With more designers turning to China for inspiration, cultural specialities like embroidery, ink painting and ceramics have made their way into the lines of luxury brands including Louis Vuitton, Prada and Chanel.

This amount of chinoiserie is such that it is becoming excessive.

Its popularity not only reflects China’s ascendency in terms of its soft power, but also signifies a new approach to brand positioning and brand assets.

Although a wealth of Chinese motifs proliferates, there is no academic consensus on a clear-cut definition of “Chinese.”

My tentative definition is as follows: They either originate from Chinese tradition, or are symbols, spiritual meanings or items that have emerged over the course of social development, thus are closely tied to Chinese culture. A majority of Chinese people should identify with them and they remind consumers of Chinese rather than non-Chinese heritage.

Normally, global brands are paradigms of Western culture, while Chinese “elements,” by their very nature, simply add Chinese cultural aspects to an essentially Western product. So, how do we achieve cultural fusion?

Global brands have their own associations. For example, according to some surveys, Häagen-Dazs is associated with love, sweetness and romance. Tiffany’s is dream, romance and luxury.
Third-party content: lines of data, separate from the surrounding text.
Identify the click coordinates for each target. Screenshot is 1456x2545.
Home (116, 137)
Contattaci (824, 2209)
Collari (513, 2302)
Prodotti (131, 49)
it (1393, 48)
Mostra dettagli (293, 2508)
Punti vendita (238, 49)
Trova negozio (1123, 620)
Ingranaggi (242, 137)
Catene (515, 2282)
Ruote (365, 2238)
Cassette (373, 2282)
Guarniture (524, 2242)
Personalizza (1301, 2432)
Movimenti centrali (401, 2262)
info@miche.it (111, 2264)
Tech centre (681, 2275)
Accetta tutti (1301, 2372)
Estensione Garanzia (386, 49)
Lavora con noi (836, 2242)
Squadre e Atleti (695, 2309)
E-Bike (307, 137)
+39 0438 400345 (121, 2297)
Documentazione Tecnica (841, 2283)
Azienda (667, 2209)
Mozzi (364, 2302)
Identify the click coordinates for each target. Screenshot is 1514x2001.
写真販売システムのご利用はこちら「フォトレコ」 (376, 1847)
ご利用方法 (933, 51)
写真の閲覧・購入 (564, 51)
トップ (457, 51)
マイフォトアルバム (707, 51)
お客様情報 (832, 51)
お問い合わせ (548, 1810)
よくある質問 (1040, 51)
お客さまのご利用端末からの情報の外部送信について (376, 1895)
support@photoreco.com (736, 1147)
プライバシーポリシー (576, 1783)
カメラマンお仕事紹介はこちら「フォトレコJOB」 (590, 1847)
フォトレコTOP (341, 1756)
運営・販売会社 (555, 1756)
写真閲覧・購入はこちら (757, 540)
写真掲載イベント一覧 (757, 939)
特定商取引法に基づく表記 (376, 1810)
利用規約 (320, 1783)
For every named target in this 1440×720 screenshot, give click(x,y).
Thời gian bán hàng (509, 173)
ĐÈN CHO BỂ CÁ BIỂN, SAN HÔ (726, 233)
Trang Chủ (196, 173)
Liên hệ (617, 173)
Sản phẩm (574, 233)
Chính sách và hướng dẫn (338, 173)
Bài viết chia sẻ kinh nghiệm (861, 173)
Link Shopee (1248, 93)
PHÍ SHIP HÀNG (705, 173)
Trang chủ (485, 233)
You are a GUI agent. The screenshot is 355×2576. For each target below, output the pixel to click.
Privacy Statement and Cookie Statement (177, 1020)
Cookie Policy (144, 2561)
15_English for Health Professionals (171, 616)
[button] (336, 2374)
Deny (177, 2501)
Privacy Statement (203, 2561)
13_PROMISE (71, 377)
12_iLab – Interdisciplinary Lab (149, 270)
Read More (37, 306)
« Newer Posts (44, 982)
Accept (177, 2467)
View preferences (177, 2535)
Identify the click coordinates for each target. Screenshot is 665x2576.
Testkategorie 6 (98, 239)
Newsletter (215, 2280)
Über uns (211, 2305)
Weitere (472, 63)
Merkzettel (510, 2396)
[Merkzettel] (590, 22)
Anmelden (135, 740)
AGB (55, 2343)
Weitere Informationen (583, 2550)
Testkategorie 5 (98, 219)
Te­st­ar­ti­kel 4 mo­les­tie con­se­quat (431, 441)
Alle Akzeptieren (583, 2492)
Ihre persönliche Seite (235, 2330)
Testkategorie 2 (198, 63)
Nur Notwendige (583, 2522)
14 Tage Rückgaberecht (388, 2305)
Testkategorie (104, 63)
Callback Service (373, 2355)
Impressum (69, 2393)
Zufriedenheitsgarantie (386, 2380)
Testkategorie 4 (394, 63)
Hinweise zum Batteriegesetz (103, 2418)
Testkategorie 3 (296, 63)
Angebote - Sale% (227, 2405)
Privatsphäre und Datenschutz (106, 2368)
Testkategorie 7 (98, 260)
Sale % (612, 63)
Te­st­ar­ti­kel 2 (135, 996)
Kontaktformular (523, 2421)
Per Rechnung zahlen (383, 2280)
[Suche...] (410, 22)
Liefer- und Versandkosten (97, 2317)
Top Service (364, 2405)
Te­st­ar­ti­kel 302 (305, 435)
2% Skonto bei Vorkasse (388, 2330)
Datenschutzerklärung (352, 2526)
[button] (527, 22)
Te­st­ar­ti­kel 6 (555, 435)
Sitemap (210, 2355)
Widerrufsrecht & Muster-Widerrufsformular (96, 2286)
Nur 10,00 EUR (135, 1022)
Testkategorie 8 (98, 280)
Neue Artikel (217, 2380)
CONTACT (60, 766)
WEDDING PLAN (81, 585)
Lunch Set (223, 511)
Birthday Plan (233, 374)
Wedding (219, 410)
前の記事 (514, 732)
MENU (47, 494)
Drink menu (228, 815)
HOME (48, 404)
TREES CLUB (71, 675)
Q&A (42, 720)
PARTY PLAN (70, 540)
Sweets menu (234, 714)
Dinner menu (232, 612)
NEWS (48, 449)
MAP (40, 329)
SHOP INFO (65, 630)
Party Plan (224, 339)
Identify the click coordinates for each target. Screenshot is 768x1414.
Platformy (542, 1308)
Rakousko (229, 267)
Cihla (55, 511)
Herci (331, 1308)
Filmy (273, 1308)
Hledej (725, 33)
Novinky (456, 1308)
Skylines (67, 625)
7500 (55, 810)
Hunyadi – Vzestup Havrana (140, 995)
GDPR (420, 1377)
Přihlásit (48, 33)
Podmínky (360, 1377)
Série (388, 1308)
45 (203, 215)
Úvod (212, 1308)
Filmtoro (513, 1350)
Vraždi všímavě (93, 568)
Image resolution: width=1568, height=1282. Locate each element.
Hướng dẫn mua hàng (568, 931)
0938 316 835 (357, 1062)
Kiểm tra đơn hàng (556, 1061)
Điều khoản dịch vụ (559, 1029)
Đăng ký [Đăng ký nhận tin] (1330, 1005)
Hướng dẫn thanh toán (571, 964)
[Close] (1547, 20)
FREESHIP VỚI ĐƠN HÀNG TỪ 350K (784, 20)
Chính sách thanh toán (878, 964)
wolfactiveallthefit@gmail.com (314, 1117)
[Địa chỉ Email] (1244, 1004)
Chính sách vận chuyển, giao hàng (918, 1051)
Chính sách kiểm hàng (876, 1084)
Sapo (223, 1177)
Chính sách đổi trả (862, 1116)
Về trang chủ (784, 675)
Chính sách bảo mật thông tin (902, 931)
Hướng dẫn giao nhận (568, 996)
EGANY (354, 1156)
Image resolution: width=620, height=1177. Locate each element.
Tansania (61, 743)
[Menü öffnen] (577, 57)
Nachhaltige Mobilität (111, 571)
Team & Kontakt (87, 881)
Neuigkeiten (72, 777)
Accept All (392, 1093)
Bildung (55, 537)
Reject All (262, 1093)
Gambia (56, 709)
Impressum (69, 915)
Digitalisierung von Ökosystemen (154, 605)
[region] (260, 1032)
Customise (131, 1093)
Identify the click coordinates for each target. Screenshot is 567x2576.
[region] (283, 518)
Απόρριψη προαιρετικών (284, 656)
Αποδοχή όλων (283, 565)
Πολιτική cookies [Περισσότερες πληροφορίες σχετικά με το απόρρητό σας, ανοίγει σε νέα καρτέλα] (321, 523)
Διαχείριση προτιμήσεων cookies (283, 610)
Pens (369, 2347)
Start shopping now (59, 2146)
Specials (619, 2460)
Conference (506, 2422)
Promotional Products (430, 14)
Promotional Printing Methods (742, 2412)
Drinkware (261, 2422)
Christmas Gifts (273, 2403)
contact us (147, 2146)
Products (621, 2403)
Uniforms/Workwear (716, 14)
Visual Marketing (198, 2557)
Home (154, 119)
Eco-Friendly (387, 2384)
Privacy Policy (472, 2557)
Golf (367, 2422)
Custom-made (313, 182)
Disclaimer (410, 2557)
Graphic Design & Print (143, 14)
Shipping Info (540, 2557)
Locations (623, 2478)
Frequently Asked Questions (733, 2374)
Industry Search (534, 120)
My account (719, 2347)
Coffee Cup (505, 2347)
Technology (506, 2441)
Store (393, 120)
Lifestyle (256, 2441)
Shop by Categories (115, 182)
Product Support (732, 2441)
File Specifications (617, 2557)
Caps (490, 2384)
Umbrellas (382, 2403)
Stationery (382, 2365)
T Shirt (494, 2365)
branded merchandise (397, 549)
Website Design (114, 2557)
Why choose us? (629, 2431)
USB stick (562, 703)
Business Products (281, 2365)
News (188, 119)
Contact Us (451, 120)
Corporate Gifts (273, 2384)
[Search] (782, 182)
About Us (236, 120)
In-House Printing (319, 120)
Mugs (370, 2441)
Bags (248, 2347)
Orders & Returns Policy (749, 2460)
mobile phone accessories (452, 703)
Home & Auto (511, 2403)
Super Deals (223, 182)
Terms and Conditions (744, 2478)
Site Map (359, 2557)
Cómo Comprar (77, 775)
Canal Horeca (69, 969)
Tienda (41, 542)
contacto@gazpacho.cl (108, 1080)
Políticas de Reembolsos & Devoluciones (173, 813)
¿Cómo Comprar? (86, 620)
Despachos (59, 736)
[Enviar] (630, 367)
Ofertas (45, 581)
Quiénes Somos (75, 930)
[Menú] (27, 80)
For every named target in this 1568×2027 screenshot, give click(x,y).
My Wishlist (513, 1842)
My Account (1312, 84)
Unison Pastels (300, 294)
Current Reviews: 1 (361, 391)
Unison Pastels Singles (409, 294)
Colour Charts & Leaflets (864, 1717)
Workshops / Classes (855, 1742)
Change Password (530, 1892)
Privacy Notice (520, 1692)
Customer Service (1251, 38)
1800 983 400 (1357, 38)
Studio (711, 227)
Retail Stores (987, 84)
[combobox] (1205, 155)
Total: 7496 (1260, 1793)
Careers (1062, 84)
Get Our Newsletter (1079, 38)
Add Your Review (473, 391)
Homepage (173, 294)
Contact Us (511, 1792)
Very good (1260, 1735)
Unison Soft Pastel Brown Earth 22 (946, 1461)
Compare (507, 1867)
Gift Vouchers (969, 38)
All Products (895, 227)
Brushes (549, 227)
On the other hand, different Chinese cultural elements mean different things. For instance, moon cake symbolizes reunion and harmony. Hongbao, a red envelope containing gift money, is a sign of luck, fortune and good wishes.

When global brands utilize local cultural elements, three scenarios will likely occur.

First, their brand association is positively correlated with local cultural elements. In other words, they tend to be in harmony. When Häagen-Dazs released an ice cream moon cake, this was interpreted as a good blend of cultures, since its brand association is well aligned with the cultural meanings of moon cake.

But for Tiffany’s pendant in the shape of Hongbao is less desirable, because the jewelry maker’s brand association doesn’t resonate with red envelope’s cultural connotations.

Second, companies’ brand association doesn’t clearly tally with local cultural elements. This is because the same Chinese elements can mean different things to different people.

For instance, the peony epitomizes fortune, purity and love. Peony-shaped jewelry is an auspicious sign for the elderly, but young consumers are likely to associate it with love and purity.

A netbook by Hewlett-Packard bears the sign of a peony. HP brings to mind words like innovation and creativity, values that have nothing to do with the cultural meanings of a peony.

Third, companies’ brand association is conflicting with or contradictory to local cultural elements. For example, 11 years ago Starbucks opened an outlet inside the compounds of the Forbidden City in Beijing. The coffee shop, relocated half a year later, was decorated in a way redolent of the ancient Chinese court. The contrast between the brand association of Starbucks, an icon of American consumerist culture, and the cultural meanings of its venue could not be starker. This is an extreme situation which brands should be wary of.

All in all, the first scenario is the best when global brands leverage local cultural elements. They should keep in mind the products’ target audience and specific users, to make the best of local cultural elements and to align them with brand position and associations.